Do chins have a purpose?

mussolini

Ed Wong writes: “Little pig, little pig, let me come in,” says the big, bad wolf. “No, no, not by the hair on my chinny chin chin,” say the three little pigs. This scene is deeply unrealistic and not just because of the pigs’ architectural competence, the wolf’s implausible lung capacity, and everyone’s ability to talk.

The thing is: Pigs don’t have chins. Nor do any animals, except for us.

The lower jaw of a chimpanzee or gorilla slopes backwards from the front teeth. So did the jaw of other hominids like Homo erectus. Even Neanderthal jaws ended in a flat vertical plane. Only in modern humans does the lower jaw end in a protruding strut of bone. A sticky-outy bit. A chin.
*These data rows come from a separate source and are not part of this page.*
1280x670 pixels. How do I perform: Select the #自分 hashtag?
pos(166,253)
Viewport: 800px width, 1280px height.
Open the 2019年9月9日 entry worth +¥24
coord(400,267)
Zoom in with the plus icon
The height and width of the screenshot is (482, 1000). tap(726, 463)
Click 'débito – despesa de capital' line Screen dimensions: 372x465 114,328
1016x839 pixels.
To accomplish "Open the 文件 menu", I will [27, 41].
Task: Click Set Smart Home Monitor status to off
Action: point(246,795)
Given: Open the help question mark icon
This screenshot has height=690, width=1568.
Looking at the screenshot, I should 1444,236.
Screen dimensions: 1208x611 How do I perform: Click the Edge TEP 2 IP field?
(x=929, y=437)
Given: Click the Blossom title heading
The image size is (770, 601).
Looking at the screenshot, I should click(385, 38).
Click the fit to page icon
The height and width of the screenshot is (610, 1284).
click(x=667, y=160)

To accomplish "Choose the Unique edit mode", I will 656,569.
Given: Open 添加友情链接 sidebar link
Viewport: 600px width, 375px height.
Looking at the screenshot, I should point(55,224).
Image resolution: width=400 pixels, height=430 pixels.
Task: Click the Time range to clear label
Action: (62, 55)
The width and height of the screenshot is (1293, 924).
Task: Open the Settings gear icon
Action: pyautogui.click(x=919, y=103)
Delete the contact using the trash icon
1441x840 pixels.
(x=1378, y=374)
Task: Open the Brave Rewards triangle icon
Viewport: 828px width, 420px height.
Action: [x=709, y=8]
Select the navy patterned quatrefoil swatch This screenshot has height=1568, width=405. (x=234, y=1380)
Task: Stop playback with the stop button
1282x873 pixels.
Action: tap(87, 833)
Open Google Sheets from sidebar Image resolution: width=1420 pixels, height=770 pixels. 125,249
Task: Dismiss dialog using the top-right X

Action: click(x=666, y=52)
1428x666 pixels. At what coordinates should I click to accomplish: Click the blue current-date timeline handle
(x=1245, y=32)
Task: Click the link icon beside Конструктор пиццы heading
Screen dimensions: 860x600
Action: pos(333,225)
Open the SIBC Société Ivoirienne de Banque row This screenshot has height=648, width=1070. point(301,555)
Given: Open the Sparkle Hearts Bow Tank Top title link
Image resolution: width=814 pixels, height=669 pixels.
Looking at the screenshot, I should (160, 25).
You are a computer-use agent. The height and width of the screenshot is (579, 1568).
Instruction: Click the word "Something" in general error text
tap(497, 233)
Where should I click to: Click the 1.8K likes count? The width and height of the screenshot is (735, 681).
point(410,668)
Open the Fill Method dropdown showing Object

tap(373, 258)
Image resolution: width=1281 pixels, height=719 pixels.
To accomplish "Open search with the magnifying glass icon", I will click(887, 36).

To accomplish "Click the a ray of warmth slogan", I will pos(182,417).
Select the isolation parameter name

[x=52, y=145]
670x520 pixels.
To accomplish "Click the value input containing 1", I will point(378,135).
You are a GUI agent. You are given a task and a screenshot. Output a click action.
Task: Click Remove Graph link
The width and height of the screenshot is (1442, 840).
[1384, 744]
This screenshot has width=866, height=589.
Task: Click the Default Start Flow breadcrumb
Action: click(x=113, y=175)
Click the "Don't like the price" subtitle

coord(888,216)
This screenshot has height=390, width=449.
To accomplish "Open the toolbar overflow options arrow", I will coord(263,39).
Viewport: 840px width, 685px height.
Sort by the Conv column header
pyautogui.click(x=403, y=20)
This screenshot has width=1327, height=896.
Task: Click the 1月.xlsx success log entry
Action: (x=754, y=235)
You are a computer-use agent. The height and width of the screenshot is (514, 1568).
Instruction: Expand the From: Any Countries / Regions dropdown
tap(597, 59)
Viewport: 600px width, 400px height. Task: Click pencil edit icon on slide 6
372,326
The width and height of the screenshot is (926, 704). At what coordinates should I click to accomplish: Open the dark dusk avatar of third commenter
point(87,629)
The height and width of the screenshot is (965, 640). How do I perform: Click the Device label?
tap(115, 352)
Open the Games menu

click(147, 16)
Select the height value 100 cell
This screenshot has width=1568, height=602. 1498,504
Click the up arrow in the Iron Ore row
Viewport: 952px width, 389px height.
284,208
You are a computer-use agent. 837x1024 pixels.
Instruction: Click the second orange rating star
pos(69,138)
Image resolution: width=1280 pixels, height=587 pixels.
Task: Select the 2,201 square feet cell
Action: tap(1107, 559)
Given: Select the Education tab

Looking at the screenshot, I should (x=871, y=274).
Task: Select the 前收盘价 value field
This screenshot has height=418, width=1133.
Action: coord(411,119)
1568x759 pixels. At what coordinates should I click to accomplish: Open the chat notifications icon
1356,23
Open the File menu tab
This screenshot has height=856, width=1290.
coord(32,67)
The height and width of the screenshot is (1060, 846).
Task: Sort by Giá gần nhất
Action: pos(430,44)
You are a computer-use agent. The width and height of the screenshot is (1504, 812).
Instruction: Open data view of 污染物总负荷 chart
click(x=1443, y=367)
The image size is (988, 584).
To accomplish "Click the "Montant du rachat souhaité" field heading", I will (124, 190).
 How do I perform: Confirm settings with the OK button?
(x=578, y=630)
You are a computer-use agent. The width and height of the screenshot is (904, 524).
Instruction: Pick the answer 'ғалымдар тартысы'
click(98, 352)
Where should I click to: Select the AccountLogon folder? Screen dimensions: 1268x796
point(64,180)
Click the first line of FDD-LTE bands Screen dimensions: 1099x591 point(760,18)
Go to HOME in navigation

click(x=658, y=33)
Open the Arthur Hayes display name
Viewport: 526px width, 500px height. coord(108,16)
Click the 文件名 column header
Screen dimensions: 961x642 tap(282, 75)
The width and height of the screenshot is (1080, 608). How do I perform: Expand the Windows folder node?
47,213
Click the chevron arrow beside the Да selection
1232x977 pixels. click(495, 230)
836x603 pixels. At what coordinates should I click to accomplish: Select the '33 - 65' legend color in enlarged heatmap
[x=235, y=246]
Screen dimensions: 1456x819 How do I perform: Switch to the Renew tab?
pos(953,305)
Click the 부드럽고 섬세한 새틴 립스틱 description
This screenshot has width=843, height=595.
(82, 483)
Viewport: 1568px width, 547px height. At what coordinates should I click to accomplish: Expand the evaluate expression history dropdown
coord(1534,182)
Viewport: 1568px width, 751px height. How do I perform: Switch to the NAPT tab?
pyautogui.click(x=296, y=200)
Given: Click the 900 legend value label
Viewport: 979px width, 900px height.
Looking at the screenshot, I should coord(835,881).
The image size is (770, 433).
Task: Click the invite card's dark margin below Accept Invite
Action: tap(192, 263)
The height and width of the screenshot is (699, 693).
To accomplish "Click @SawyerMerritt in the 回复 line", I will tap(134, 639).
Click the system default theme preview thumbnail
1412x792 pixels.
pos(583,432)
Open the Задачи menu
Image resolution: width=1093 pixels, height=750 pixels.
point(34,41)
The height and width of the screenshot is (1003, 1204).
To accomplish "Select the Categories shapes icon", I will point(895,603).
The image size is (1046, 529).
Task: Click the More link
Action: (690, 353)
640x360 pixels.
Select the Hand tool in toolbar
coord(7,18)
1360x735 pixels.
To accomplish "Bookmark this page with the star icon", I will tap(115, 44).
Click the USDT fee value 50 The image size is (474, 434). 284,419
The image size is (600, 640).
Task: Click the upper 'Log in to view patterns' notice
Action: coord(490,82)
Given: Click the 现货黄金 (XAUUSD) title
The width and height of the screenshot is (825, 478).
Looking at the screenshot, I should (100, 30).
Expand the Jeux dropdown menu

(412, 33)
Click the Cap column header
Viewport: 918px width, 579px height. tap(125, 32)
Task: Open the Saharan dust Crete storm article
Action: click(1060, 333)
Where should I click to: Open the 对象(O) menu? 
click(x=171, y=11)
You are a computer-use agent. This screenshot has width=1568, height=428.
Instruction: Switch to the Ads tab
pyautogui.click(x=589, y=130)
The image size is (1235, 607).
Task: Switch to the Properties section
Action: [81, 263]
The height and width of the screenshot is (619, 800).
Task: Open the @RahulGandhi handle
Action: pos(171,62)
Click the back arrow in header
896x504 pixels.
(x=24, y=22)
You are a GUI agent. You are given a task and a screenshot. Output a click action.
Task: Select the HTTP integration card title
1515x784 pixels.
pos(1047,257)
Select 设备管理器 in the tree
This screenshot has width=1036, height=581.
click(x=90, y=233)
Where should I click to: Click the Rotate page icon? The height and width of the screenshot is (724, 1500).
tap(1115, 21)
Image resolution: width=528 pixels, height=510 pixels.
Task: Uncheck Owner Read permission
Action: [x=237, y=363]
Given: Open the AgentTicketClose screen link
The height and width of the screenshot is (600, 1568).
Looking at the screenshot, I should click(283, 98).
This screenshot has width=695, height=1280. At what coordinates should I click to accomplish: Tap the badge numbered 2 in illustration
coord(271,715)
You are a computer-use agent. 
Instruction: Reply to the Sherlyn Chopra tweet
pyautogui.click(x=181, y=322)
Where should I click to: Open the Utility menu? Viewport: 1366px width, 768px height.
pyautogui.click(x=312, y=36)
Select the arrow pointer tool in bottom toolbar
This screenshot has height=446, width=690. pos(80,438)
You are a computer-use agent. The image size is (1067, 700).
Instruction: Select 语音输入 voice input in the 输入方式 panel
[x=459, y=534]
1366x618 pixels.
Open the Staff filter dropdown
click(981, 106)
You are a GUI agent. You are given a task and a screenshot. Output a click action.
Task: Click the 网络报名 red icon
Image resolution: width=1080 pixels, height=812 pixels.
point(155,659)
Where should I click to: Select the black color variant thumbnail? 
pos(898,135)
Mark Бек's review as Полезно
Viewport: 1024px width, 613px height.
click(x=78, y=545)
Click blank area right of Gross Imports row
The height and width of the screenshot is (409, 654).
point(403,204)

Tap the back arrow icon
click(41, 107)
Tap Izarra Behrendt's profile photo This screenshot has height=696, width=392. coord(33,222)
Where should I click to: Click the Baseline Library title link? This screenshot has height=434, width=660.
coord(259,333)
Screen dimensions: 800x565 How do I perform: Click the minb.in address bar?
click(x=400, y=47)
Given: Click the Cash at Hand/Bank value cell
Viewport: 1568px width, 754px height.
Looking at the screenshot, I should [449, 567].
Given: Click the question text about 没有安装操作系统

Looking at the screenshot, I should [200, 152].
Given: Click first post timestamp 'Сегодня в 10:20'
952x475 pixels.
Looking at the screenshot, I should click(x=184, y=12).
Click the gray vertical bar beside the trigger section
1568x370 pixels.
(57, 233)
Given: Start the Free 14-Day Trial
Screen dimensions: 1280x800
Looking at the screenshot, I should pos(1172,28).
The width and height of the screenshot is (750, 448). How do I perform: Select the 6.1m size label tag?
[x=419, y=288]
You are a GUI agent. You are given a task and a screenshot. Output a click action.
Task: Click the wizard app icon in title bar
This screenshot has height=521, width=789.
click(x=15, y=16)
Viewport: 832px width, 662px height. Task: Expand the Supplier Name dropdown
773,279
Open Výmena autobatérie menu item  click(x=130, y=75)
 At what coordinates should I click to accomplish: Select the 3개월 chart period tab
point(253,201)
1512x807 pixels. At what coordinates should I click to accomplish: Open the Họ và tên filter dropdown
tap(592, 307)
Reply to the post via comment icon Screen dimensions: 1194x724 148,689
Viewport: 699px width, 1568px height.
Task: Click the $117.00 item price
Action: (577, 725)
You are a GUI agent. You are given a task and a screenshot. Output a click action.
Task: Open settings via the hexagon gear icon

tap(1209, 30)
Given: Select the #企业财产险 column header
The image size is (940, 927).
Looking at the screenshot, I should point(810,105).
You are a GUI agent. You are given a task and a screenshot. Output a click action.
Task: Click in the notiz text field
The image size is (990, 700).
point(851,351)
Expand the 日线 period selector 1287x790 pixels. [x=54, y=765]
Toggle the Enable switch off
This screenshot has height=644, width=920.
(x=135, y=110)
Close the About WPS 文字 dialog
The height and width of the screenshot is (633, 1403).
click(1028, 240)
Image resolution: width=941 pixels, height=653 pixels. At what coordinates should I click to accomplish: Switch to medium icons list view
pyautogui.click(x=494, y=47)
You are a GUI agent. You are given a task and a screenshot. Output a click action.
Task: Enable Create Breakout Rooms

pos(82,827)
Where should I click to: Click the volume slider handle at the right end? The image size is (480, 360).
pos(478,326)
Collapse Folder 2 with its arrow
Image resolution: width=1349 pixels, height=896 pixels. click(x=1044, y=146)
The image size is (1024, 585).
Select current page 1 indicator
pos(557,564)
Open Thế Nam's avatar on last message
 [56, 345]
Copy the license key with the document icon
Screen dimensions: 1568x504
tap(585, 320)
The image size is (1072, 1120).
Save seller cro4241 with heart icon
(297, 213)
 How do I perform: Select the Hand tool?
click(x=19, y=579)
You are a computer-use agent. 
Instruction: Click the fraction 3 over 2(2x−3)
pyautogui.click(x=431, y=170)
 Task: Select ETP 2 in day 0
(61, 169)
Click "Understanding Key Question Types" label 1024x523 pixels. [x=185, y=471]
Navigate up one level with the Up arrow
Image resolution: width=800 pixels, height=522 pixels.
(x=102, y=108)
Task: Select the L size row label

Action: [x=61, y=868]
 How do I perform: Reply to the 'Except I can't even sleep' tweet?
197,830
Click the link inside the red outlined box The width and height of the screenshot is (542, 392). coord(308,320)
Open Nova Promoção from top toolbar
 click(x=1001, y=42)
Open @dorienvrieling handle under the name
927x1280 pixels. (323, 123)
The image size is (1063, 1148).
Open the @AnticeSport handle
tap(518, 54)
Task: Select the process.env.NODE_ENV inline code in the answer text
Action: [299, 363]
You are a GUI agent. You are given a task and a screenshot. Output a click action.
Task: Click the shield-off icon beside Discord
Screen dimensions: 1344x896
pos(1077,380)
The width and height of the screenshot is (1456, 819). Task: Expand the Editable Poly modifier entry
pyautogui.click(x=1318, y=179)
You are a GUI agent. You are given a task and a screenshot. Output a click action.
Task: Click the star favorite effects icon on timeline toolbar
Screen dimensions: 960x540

“It’s really strange that only humans have chins,” says James Pampush from Duke University. “When we’re looking at things that are uniquely human, we can’t look to big brains or bipedalism because our extinct relatives had those. But they didn’t have chins. That makes this immediately relevant to everyone.” Indeed, except in rare cases involving birth defects, everyone has chins. Sure, some people have less pronounced ones than others, perhaps because their lower jaws are small or they have more flesh around the area. But if you peeled back that flesh and exposed their jawbones — and maybe don’t do that — you’d still see a chin.

So, why do chins exist?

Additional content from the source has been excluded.